I faced this problem in my master degree test and unfortunately I can't solve it :(
The problem is:
Lets $(X,Y)$ be a vector of random variables with probability distribution function: $$P(X=x,Y=y)=\int_0^1 \theta^{x+y}(1-\theta)^{2-x-y}\;f(\theta)d\theta\;\Bbb I_A(x) \Bbb I_A(y),\quad A=\{0,1\}$$ Where $f$ is a probability density function such that $\int_0^1f(\theta)d(\theta)=1$. Proof that $$Cov(X,Y)>0$$.
$\mathsf{E}(XY)=1\cdot P(X=1,Y=1)=\int_0^1 \theta^2 f(\theta)d\theta$.
$\mathsf{E}(X)=\mathsf{E}(Y)=1\cdot P(X=1)=P(X=1,Y=0)+P(X=1,Y=1)=\int_0^1 \theta f(\theta)d\theta$.
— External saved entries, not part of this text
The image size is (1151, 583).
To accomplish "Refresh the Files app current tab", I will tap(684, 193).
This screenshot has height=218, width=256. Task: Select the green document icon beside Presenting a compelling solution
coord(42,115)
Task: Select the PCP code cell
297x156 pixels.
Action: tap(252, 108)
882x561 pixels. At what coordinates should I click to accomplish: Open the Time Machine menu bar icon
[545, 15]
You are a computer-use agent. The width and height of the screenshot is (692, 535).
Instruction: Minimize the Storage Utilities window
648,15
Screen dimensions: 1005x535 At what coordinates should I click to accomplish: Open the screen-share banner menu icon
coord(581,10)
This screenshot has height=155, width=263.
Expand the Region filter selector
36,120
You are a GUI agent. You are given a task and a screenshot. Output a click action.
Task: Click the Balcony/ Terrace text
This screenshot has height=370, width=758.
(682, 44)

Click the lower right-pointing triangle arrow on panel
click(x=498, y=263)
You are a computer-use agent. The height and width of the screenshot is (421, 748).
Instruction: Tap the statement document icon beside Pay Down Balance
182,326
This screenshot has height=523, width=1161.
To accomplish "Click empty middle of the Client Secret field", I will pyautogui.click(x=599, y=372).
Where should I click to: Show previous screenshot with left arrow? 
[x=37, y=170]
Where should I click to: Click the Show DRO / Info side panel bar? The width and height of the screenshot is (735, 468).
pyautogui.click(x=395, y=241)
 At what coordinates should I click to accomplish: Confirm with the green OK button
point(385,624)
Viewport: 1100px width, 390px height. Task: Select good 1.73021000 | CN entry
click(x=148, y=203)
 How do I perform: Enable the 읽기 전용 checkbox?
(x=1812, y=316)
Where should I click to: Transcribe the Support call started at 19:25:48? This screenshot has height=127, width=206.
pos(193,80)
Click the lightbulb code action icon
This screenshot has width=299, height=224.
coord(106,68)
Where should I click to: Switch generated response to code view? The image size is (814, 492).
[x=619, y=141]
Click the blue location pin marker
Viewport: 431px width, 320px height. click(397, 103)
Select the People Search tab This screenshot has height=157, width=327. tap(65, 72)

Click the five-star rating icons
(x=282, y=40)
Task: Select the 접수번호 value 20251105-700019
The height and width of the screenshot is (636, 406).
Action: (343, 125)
Since $\text{cov}(X,Y)=\mathsf{E}(XY)-\mathsf{E}(X)\mathsf{E}(Y)$, it suffices to prove $$\int_0^1 \theta^2 f(\theta)d\theta>\left(\int_0^1 \theta f(\theta)d\theta\right)^2$$ Which is a direct consequence of Cauchy-Schwarz, as is shown below: \begin{align}\int_0^1 \theta^2 f(\theta)d\theta & =\left(\int_0^1 \theta^2 f(\theta)d\theta\right)\left(\int_0^1 f(\theta)d\theta\right)\\ &\geq\left(\int_0^1 \theta f(\theta)d\theta\right)^2\end{align} The equality holds iff. $\theta^2 f(\theta)=\alpha f(\theta)$ for some constant $\alpha$, which is impossible.